◆ Task objective
A word-for-word copy of the lines below, starting at the line with "Where should I" and ending at the last one, is what you should give. Omit every picture.

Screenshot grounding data
------------------------------------------------------------------------

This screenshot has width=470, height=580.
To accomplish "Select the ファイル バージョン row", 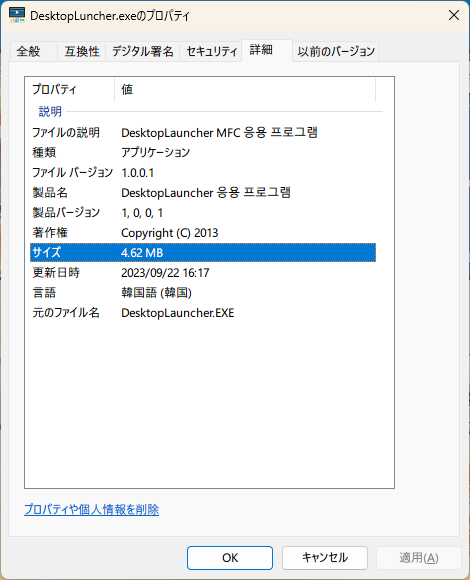I will click(203, 172).
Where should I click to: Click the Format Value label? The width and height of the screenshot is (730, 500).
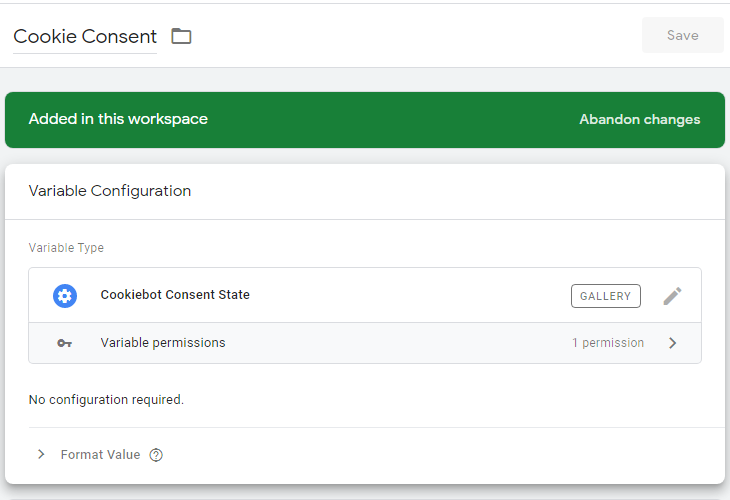[x=100, y=454]
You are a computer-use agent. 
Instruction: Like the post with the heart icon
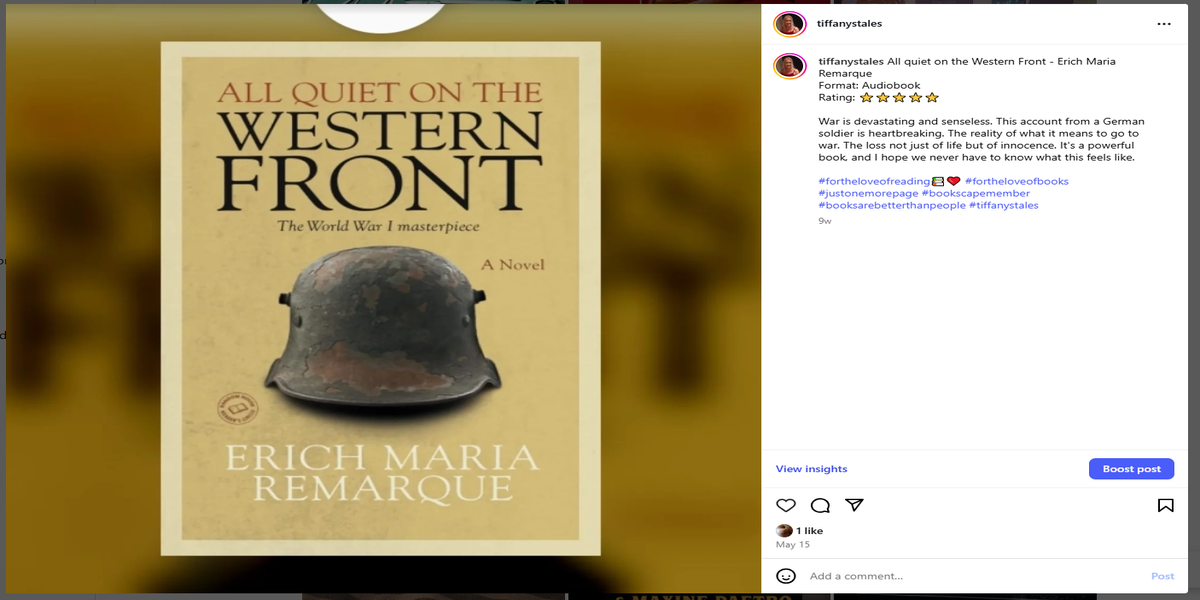pos(786,505)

------------------------------------------------------------------------

◆ Task solution
Where should I click to: Click the Format Value label? The width and height of the screenshot is (730, 500).
[x=100, y=454]
You are a computer-use agent. 
Instruction: Like the post with the heart icon
pos(786,505)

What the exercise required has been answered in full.